冷酷死霊術師とわがまま女神のリスタート 〜殺し合いの因縁を超えた先の、あまりにも短い幸福〜 作:えびふぉねら
夜の帳が居城を包み込み、重い沈黙が部屋に鎮座していた。
机の上で揺れる灯火の光がシードの銀髪を鈍く照らし、彼の姿を彫像のように冷たく際立たせている。
彼は椅子にもたれ、虚空を見つめていた。
生気を失った瞳には、まるで世界から拒絶された存在のような深い虚無が宿っている。
――無力だった。
あの時、幻術の女神を前にして何もできず倒れたこと。
毒に侵されていく身体をどうすることもできず、ラナスオルの手を煩わせたこと。
何より、最後まで迷い、刃を振るえなかったこと――。
腹部に触れる手に伝わる微かな痛みがその記憶を鮮明に蘇らせるたび、苛立ちと自己嫌悪が胸の内で渦巻いていた。
「僕は間違っていたのだろうか……」
虚ろな声が部屋の静寂に溶けていく。
誰に向けた問いでもなく、ただ己の中に響く声だった。
力を振るい、ためらいなく敵を滅ぼす――かつてのように、感情を捨て、冷徹な神であり続けていたならば。
もしそうしていれば、迷わずに刃を振るえたのではないか。
ラナスオルに余計な負担をかけることもなく、完璧な「死と恐怖の神」として冷酷に、強く在り続けられたのではないか。
そう思えば思う程脳裏に浮かぶのは、涙を浮かべながら悲しむ彼女の顔だった。
『君がまた命を奪えば、それは君自身を傷つけることになる。そんな君を見たくない……』
彼女の悲痛な表情を思い起こすたび、冷徹であろうとする意志は崩れ、胸を締め付けるような苦しみが広がっていく。
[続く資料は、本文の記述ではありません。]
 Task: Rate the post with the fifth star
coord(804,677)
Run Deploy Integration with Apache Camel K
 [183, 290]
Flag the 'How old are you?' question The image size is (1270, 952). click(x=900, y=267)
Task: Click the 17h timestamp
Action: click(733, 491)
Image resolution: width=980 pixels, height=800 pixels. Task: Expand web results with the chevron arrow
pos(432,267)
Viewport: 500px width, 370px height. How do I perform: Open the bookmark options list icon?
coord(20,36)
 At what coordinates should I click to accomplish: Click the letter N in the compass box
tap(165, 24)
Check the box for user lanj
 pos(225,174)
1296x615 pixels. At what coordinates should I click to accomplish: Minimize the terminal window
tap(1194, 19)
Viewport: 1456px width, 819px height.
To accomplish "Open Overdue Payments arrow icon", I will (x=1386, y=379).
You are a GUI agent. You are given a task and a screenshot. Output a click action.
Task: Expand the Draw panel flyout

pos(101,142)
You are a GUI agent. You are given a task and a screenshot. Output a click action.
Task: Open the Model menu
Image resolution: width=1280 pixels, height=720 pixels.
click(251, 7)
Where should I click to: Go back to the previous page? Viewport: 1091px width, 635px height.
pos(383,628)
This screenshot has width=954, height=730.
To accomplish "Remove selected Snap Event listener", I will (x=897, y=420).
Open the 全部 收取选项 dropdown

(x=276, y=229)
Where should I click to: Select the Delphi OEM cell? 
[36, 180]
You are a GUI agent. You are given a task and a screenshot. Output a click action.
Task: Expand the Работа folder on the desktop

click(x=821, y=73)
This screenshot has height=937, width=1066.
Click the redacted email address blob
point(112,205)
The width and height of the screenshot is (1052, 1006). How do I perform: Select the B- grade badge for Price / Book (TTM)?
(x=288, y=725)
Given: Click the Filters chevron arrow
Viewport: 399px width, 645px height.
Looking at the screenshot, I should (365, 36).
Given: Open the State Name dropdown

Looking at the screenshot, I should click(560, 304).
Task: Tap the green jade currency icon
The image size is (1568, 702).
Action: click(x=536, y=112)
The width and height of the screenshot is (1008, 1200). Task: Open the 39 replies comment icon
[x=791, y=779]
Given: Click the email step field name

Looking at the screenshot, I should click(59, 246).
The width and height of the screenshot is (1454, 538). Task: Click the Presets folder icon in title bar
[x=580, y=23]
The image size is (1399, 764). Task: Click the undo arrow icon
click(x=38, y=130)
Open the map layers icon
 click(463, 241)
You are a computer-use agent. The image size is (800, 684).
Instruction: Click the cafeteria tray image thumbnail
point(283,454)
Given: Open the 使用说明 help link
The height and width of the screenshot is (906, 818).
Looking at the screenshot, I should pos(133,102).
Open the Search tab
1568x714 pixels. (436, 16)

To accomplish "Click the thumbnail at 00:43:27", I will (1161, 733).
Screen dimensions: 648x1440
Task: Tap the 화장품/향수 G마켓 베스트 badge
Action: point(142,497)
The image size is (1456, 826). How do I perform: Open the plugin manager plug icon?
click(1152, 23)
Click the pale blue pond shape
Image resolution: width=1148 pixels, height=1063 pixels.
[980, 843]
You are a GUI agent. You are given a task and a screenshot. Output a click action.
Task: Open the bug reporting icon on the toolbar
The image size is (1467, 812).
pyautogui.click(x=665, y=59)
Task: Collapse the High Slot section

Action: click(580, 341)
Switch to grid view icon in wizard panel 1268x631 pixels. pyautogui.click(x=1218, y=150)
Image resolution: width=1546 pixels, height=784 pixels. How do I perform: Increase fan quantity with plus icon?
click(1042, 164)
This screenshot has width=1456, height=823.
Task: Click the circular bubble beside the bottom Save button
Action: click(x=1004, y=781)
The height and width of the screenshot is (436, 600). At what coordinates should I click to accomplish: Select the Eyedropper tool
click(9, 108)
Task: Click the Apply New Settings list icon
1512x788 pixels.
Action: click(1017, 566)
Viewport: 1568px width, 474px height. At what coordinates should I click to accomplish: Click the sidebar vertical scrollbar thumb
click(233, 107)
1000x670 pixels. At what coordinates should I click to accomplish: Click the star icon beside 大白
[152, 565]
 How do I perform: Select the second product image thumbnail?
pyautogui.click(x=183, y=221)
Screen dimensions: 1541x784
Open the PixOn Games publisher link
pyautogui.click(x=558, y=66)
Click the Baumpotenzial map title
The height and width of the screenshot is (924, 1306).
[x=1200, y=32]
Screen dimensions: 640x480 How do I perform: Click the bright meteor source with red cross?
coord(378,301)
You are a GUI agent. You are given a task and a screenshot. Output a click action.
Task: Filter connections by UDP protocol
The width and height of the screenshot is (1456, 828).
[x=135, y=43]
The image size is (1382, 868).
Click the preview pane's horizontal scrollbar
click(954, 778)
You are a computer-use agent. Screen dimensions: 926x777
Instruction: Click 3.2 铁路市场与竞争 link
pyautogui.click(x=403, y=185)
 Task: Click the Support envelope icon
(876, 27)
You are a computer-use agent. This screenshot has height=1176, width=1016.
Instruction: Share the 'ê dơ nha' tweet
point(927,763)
彼女を悲しませることが「守ること」なのか――答えが出せないまま、沈黙だけが部屋を満たした。
その静寂を破ったのは、そっと開かれた扉の音だった。
「シード、また悩んでいるのか」
優しく包み込むような声。
振り向かずとも、シードにはすぐにわかった。
ラナスオルがそこにいる。
尊く、揺るぎなく、かけがえのない存在が。
彼は一瞬だけ彼女に視線を向けたが、すぐにまた俯き、囁くように口を開いた。
「ラナスオル……やはり僕は……」
何かを言いかけた瞬間、温もりがふいに何もかも遮った。
ラナスオルは迷うことなく彼を抱き締めていた。
彼女の長い白髪がふわりと広がり、シードの肩を優しく包み込む。
腕から伝わる体温、胸の鼓動――彼女のすべてが、張り詰めていた彼の心をほぐしていく。
「君は弱くてもいいんだ」
耳元で囁く彼女の声は、壊れかけた心に染み入るように優しかった。
彼の胸に絡みつく棘を一つずつ剥がし、和らげていく。
「完璧な神である必要なんてない。君の弱さは、私が支える。それが夫婦というものだろう?」
その言葉が落ちた瞬間、シードはゆっくりと目を閉じ、ラナスオルの胸に身を預けた。
自分でも気付かぬうちに冷たく強張っていた身体から、少しずつ力が抜けていく。
「ラナスオル……」
シードが掠れた声で名を呼ぶと、彼女は静かに微笑み、彼の髪をそっと撫でた。
そしてふっと口角を上げ、軽く冗談めいた声で呟いた。
「まあ、あんなあばずれ女に不貞を働いたのは、少しばかり腹が立ったがね?」
シードは一瞬だけ目を開け、ゆっくりと彼女を見上げた。
「僕が幻術の女神を妻と誤認したことを、そう表現するのですね……」
彼の声は淡々としていたが、ほんの僅かに微笑みを滲ませていた。
それを見たラナスオルも、どこか安心したように小さく笑みを漏らす。
「君のその反応、悪くないね」
からかうように返すと、ラナスオルはシードの髪に指を絡め、撫で続けた。
彼の心の傷を癒やしていくように、そっと、柔らかく。
夜が深まる中、二人は言葉少なにその時間を共有した。
互いに支え合い、欠けた部分を補い合う――夫婦としてのあり方を確かめるように、静かに寄り添う。
「君がどんなに迷い、弱さを抱えても、私は君の隣にいる。それを忘れないでくれ」
ラナスオルの囁きが暗闇の中で静かに響き、シードの胸に灯った。